El ecosistema de extensiones de navegador vuelve a situarse en el centro de una nueva campaña maliciosa a gran escala. La popular herramienta “Save Image as Type”, utilizada por más de un millón de usuarios en Google Chrome, ha sido secuestrada tras cambiar de manos en noviembre de 2024. El resultado: semanas de actividad fraudulenta silenciosa en los navegadores de miles de personas.
Según han revelado investigadores de seguridad, los nuevos propietarios de la extensión introdujeron código malicioso destinado a redirigir el tráfico web de los usuarios y apropiarse de comisiones de afiliación en compras realizadas en plataformas como Amazon, Adidas o Shein.
Una herramienta útil convertida en vector de ataque
“Save Image as Type” era una extensión ampliamente utilizada para convertir imágenes en distintos formatos. Su funcionalidad respondía a una necesidad creciente: la expansión de formatos modernos como WebP o AVIF, más eficientes en términos de peso y velocidad, pero aún poco compatibles con muchas aplicaciones fuera del navegador.

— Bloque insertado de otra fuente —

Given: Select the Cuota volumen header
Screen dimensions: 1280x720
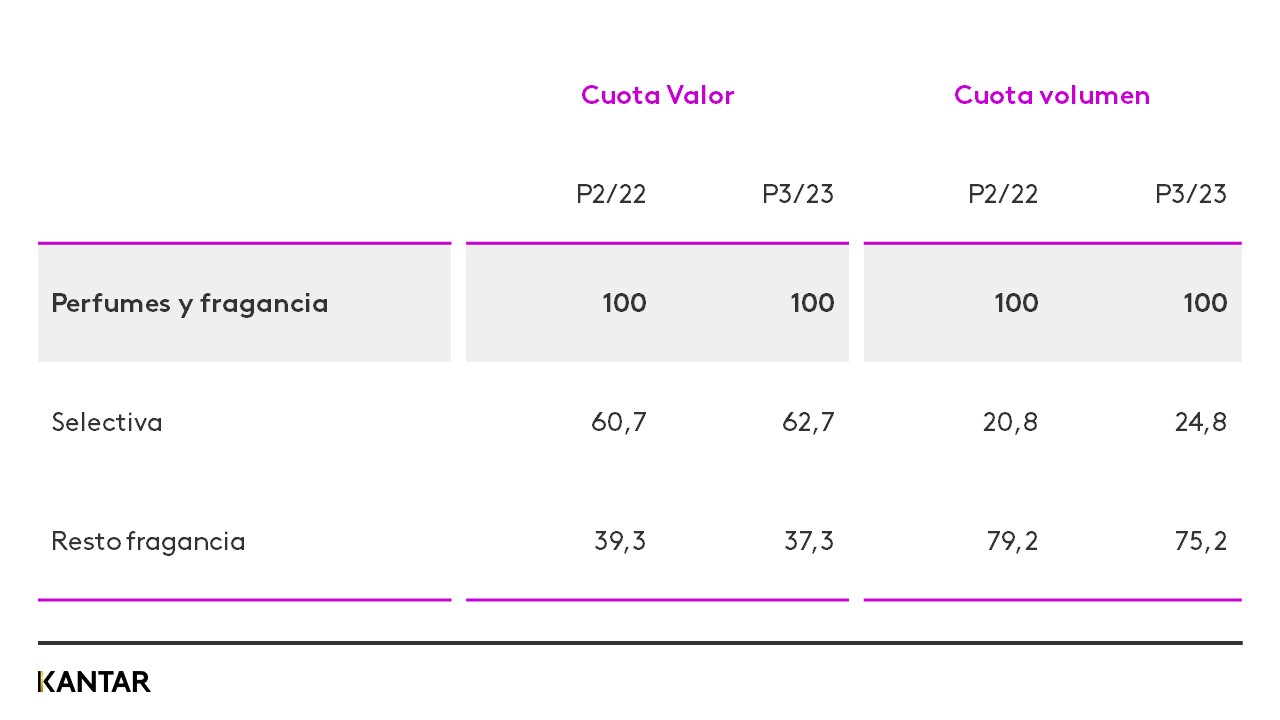Looking at the screenshot, I should [x=1052, y=95].
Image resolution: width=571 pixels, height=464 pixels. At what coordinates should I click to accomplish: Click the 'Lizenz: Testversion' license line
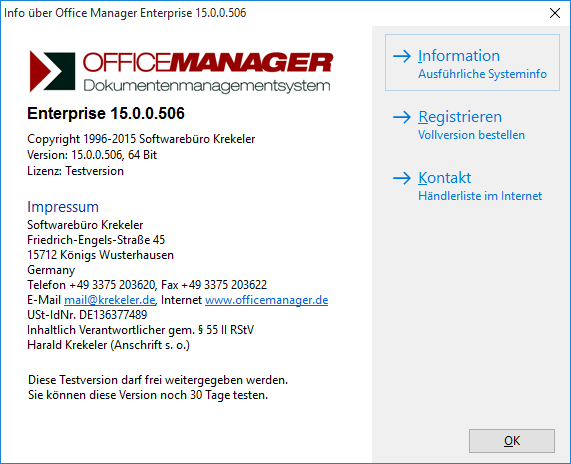(x=75, y=171)
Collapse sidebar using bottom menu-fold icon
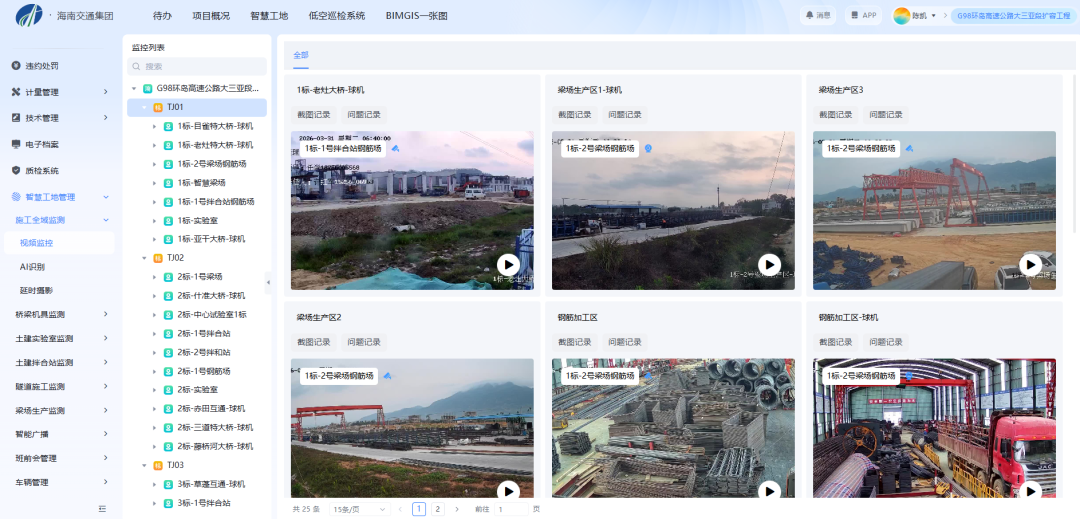The image size is (1080, 519). 102,509
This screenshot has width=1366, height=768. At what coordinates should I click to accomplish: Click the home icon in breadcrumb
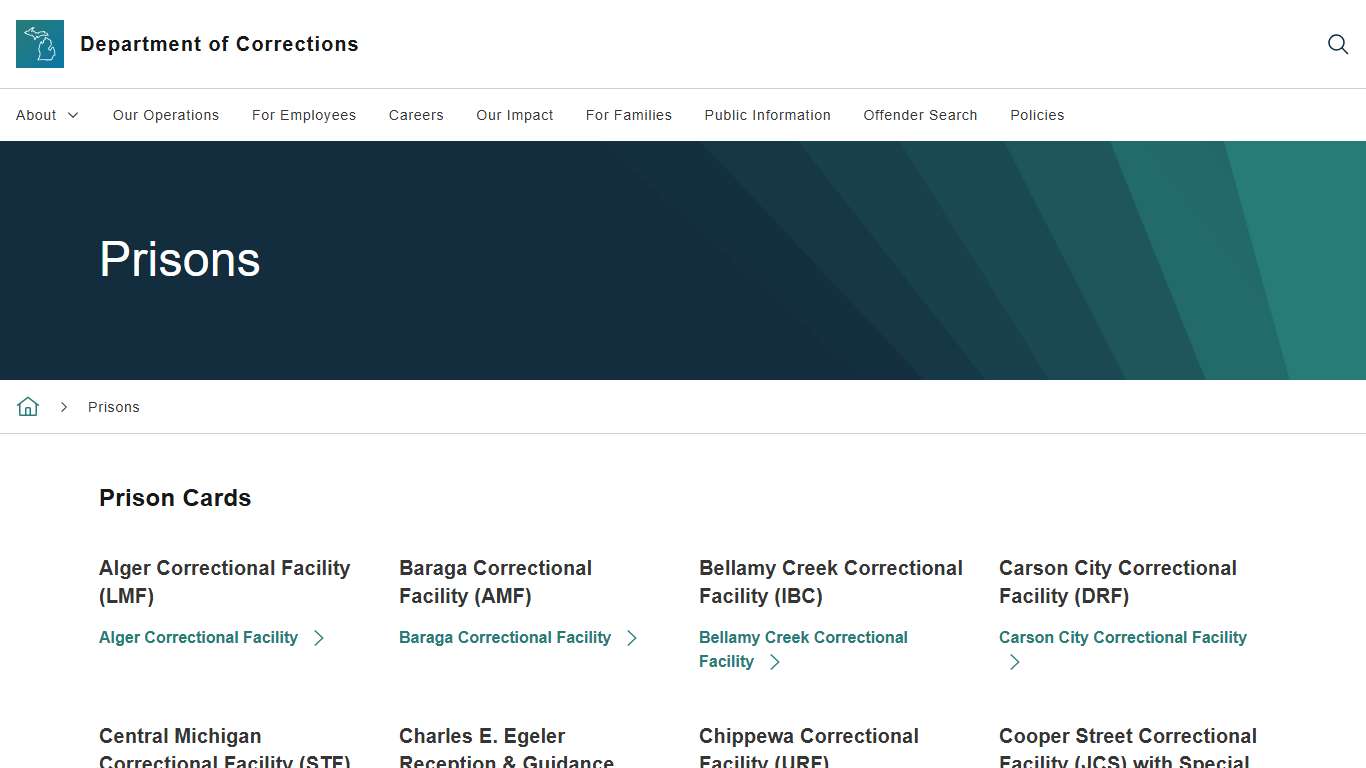tap(28, 407)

En este contexto, herramientas que permiten guardar imágenes en formatos tradicionales como JPEG o PNG se han convertido en imprescindibles para muchos usuarios. Precisamente esta utilidad fue la que convirtió a la extensión en un objetivo atractivo para los ciberdelincuentes.

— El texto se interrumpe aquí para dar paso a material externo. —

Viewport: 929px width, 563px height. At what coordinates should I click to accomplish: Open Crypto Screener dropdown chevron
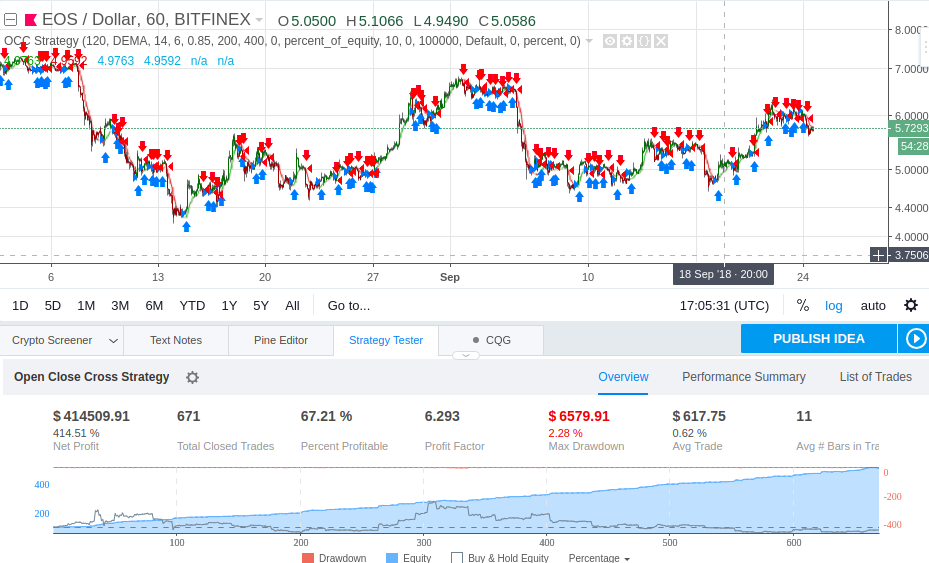pyautogui.click(x=113, y=341)
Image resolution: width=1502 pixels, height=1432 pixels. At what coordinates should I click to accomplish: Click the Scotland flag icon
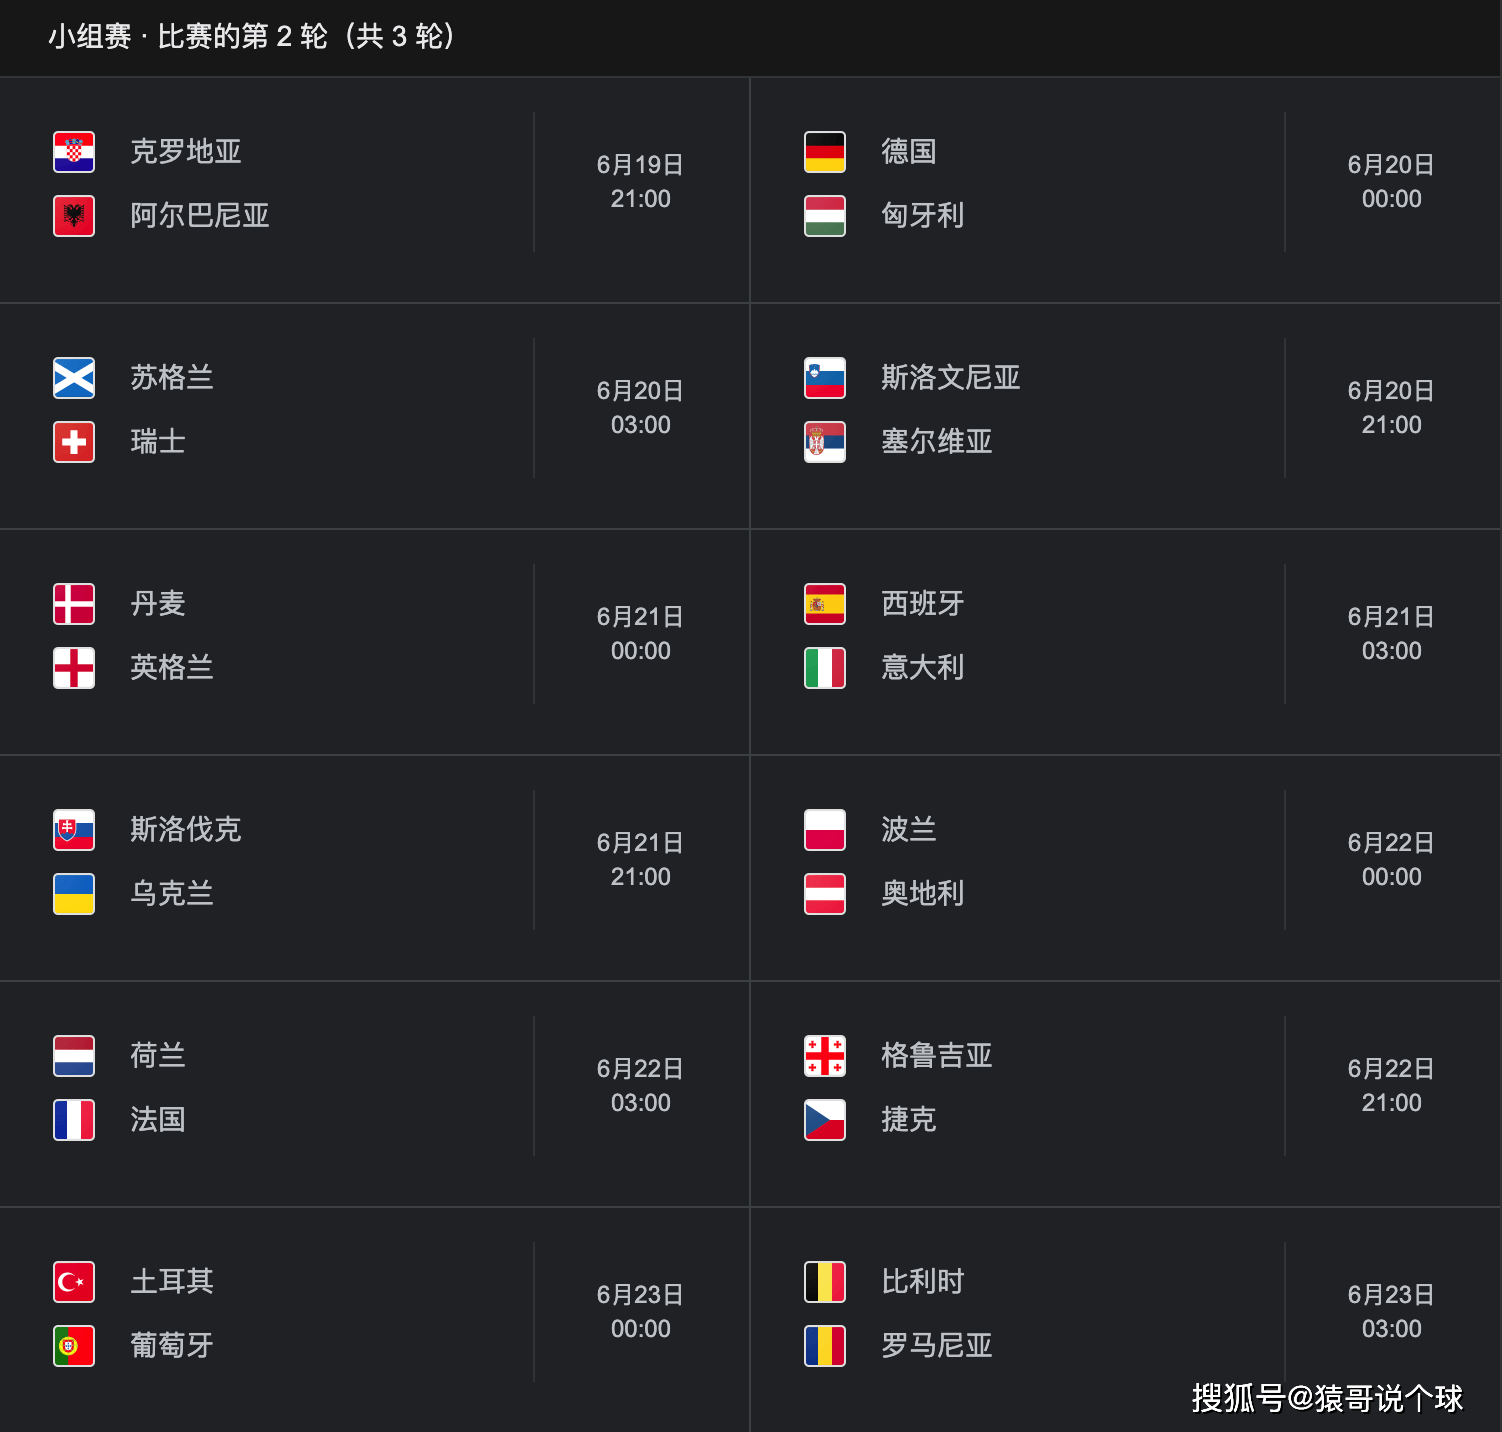[x=74, y=378]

En lugar de crear una extensión maliciosa desde cero —una estrategia cada vez menos efectiva debido los controles de las tiendas oficiales— los atacantes optaron por una táctica más sofisticada: adquirir una herramienta legítima con una base de usuarios consolidada.
El grupo Karma y la compraventa de extensiones
Detrás de este incidente se encuentra un grupo identificado como Karma, vinculado a múltiples campañas similares en extensiones de Chrome y Edge. Según la investigación publicada por XDA Developers, la extensión cambió de propietario entre el 13 y el 29 de noviembre de 2024.

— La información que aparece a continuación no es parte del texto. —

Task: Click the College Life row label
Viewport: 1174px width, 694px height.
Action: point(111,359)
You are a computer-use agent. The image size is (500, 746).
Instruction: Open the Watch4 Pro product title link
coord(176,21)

Poco después de la adquisición, los nuevos desarrolladores introdujeron modificaciones en el código. Estas alteraciones permitían interceptar la navegación del usuario y redirigir automáticamente ciertos enlaces hacia versiones con identificadores de afiliado controlados por los atacantes.
De este modo, cualquier compra realizada tras esa redirección generaba ingresos para el grupo malicioso, sin que el usuario percibiera ninguna anomalía visible en su experiencia de navegación.
El investigador de seguridad Wladimir Palant ya había documentado actividades similares por parte de Karma entre finales de 2024 y principios de 2025, estableciendo conexiones con decenas de extensiones comprometidas que operaban bajo el mismo esquema.
Google reacciona, pero tarde
Google retiró la extensión de su tienda oficial a principios de marzo de 2026, tras detectar el comportamiento malicioso. Sin embargo, para entonces el daño ya estaba hecho.
Durante semanas —posiblemente meses— la extensión operó con normalidad en los navegadores de sus usuarios, modificando silenciosamente su comportamiento. Este tipo de amenazas resulta especialmente peligroso porque no roba datos de forma directa ni instala malware tradicional, lo que dificulta su detección.
En paralelo, Microsoft también eliminó una extensión similar de su navegador Edge en 2025. No obstante, los análisis indican que se trataba de un caso distinto y no directamente relacionado con el grupo Karma.
Un patrón en auge: secuestrar lo que ya es popular
Este incidente confirma una tendencia creciente en el panorama de amenazas: el secuestro o compra de extensiones legítimas con una base de usuarios consolidada.
Los atacantes están abandonando progresivamente la creación de herramientas maliciosas desde cero para centrarse en activos digitales ya establecidos. Esto les permite sortear los filtros de seguridad de las tiendas oficiales y aprovechar la confianza previa de los usuarios.
Además, muchas extensiones no reciben actualizaciones frecuentes ni auditorías de seguridad exhaustivas, lo que las convierte en un vector ideal para introducir código malicioso tras un cambio de propiedad.
A esto se suma la dificultad para los usuarios de detectar estos cambios. En la mayoría de los casos, las extensiones continúan funcionando aparentemente con normalidad, mientras ejecutan procesos ocultos en segundo plano.